Background and composition
"Sail" is an electronic rock and alternative rock song. It has also been noted as featuring "industrial-tinged electropop". While band frontman Aaron Bruno has never come out and spoken directly concerning what "Sail" is about, in a 2016 interview, he recalls contemplating that perhaps people needed a different, darker sort of song than some of the more happier ones that were on the radio stating, "I remember playing the song for a producer friend of mine, and he told me everything was great, but I needed a chorus."  Bruno then tried to write a chorus, but failed to achieve what he thought the song needed.

Music video
The video for "Sail" opens with lead singer Aaron Bruno running to a house. He enters the house relieved to have escaped from the threat outside. He shuts the blinds. Bruno then finds a tape recorder and starts singing into it. He enters a bathroom and looks into a mirror, still singing. A green strip of light enters the house and moves across it, scanning a spacesuit helmet and a military flight-suit. As the light climbs up the stairs towards him, Bruno hides inside a full bathtub. The beam scans him in the bath. Bruno is then depicted being pulled across the floor by an unknown force; he attempts to cling to a door-frame, but loses his grip. The scene is interspersed with shots of Bruno closing a door and playing the song's piano section. As the song's final chorus section begins, the house shakes. Lights and lamps turn on and off as gusts of wind blow. Bruno is pulled by the mysterious force outside the house, and he is subsequently levitated up into the sky as a set of floodlights flash on him. He drops the tape recorder.

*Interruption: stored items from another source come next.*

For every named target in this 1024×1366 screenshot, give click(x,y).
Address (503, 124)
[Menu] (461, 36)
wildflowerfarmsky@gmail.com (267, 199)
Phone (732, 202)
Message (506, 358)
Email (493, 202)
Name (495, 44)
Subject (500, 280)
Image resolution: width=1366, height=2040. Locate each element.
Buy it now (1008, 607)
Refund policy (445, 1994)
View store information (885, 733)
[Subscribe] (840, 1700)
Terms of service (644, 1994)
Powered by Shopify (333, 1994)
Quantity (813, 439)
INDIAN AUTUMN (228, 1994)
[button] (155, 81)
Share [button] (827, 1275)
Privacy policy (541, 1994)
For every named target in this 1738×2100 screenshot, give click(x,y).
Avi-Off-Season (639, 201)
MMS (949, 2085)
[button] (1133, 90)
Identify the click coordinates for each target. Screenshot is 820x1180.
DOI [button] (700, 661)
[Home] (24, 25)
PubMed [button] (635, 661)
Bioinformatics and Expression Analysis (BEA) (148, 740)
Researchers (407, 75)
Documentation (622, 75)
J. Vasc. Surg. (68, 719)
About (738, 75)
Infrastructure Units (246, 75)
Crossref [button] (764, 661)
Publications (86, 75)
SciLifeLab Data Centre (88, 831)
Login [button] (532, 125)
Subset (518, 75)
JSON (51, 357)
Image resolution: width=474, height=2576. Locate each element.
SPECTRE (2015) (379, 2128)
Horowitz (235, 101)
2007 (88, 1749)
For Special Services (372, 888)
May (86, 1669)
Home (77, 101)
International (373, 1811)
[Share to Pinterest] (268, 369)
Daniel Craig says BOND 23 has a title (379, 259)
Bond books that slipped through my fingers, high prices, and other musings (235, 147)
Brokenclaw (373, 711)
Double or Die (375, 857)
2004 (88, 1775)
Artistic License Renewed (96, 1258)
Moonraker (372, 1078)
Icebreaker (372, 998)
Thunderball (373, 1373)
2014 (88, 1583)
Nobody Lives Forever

A video recorded by YouTuber Nanalew has over 370 million views, in comparison to the group's own video which has just under 200 million. On January 28, 2015, Nanalew's video was blocked from YouTube due to copyright issues, but returned several days later. A few months later, Nanalew took the video down again herself. She wrote on her Facebook page, "For the last few years, Red Bull Records has been claiming all the earnings for the video. They'd agreed to work with me on a mutually beneficial partnership (including possible compensation for my video), but nothing has come through." The unofficial music video is back on Nanalew's original channel and the description has been revised.ddd

Commercial performance
In July 2010, Austin DJ Toby Ryan premiered the song on KROX-FM and the response from the listeners was positive.

"Sail" debuted at number 89 on the United States Billboard Hot 100 singles chart on the week of September 3, 2011. The single spent 20 weeks on the chart before dropping out following the issue date of January 14, 2012. It eventually re-entered in mid-2013; its use in various television shows and advertisements exposed the song to a wider audience. Following its appearance in a History Channel trailer promoting Vikings, weekly downloads "more than tripled". The song has since spent more than a year on the chart and peaked at number 17 on the Hot 100 in its fifty-sixth week on the chart, two years after its initial debut. "Sail" was certified triple platinum by the Recording Industry Association of America in June 2013, and as of May 2017, it has sold over 6.1 million copies in the US.

"Sail" also peaked at number five on the Billboard Alternative Songs chart in 2011. The song was featured in the introduction of the 2012 film Disconnect. Due to its extremely unusual longevity, it has become the only song in the history of the Hot 100 to spend a year on the chart without entering the top 20 first.

In Australia and New Zealand, the song peaked in September 2013, reaching number 27 on the Australian Music Chart, and number 33 on the New Zealand Music Chart. In the United Kingdom, the song peaked at number 17 on the UK Singles Chart in January 2014.

In an interview in late 2016, Bruno said that he has gotten used to the fact that "Sail" was able to sell so many copies, but for a while, he felt like he didn't deserve it. "Finally at a certain point, you realize 'well I did write the song', and I've become used to it to a certain degree, but more than anything I feel like sort of a messenger of some greater methods that was meant to be heard by people in general."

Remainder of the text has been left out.